## Work item
From the line containing "Image resolution: width=666" through the final line of the records, reproduce every line exactly.

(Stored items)

____________________

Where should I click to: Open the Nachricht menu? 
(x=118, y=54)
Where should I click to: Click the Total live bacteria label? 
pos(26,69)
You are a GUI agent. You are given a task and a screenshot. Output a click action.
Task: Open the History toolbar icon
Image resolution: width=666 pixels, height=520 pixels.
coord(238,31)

____________________

## Output
Image resolution: width=666 pixels, height=520 pixels.
coord(238,31)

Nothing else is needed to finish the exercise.